Für deutschsprachige Programme: TestDaF (Stufe 4 in allen Teilen), DSH-2, Goethe-Zertifikat C1 oder telc Deutsch C1 Hochschule. Für französischsprachige Programme: DELF B2 oder DALF C1. Für englischsprachige Programme: IELTS (typisch 6.5-7.0) oder TOEFL iBT (typisch 90-100). Einige Universitäten akzeptieren Cambridge-Zertifikate.
Wie weit im Voraus sollte ich mit der Planung beginnen?
Beginnen Sie 12-18 Monate vor dem geplanten Studienbeginn. Wichtige Meilensteine: Programme recherchieren (12-18 Monate vorher), Sprachtests ablegen (9-12 Monate), Bewerbungen einreichen (typisch Dezember-Februar für das Herbstsemester), Stipendien beantragen (9-12 Monate), Visum beantragen nach Zulassung (3-4 Monate vor Anreise).
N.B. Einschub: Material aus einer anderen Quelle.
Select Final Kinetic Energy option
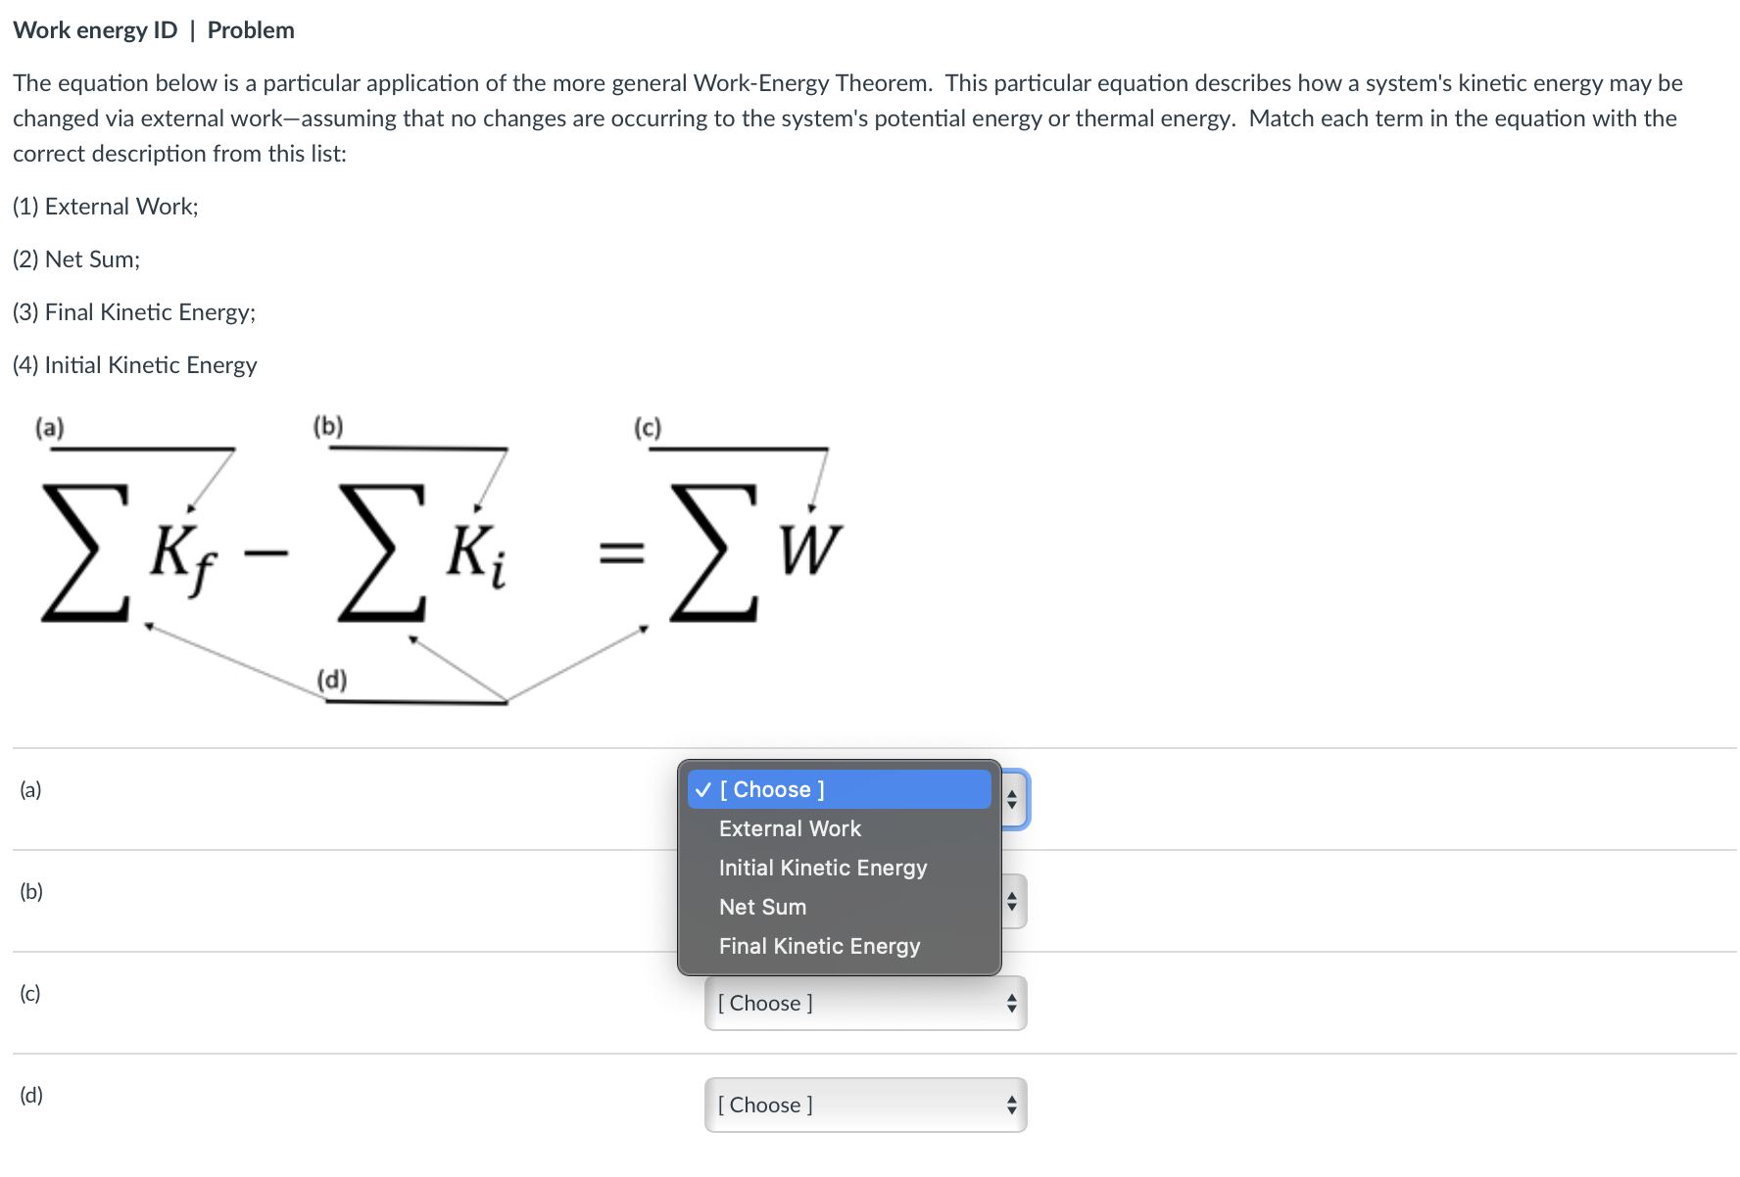Viewport: 1740px width, 1177px height. tap(819, 946)
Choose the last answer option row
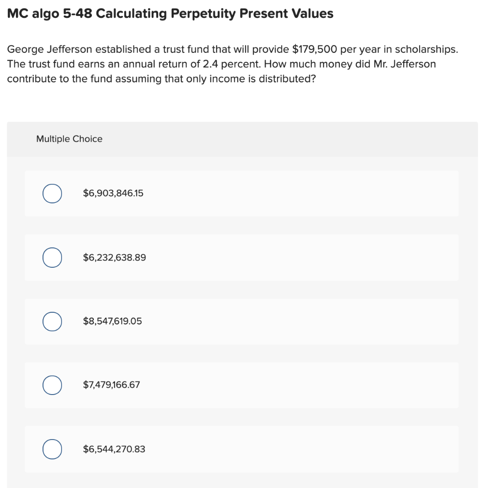Viewport: 495px width, 488px height. pos(242,449)
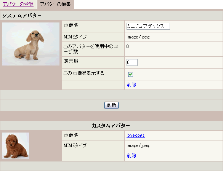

Kann ich Credits aus einem anderen Land an eine Schweizer Universität übertragen?
Die Schweiz folgt dem Bologna-Prozess und verwendet ECTS-Credits, was Transfers von anderen europäischen Universitäten relativ unkompliziert macht. Für nicht-europäische Qualifikationen bewertet jede Universität individuell. In der Praxis ist der Einstieg in ein Masterprogramm mit einem abgeschlossenen Bachelor der häufigste und einfachste Weg für internationale Studierende.
Soll ich eine Universität in der deutsch-, französisch- oder italienischsprachigen Region wählen?
Berücksichtigen Sie Ihre Sprachkenntnisse, Karriereziele und Lebensstilpräferenzen. Die Deutschschweiz (Zürich, Bern, Basel) hat die grösste Wirtschaft und die meisten Jobmöglichkeiten. Die Romandie (Genf, Lausanne) hat internationale Organisationen und eine entspanntere soziale Atmosphäre. Das Tessin (Lugano) bietet mediterranes Flair.
Was ist der Unterschied zwischen einer Universität, einer Fachhochschule und einer Pädagogischen Hochschule?
Die Schweiz hat drei Hochschultypen. Universitäten (einschliesslich ETH Zürich und EPFL) konzentrieren sich auf akademische Forschung und Theorie. Fachhochschulen betonen praktische, berufsorientierte Ausbildung mit starken Industrieverbindungen. Pädagogische Hochschulen bilden Lehrpersonen aus. Alle drei vergeben Bologna-kompatible Abschlüsse.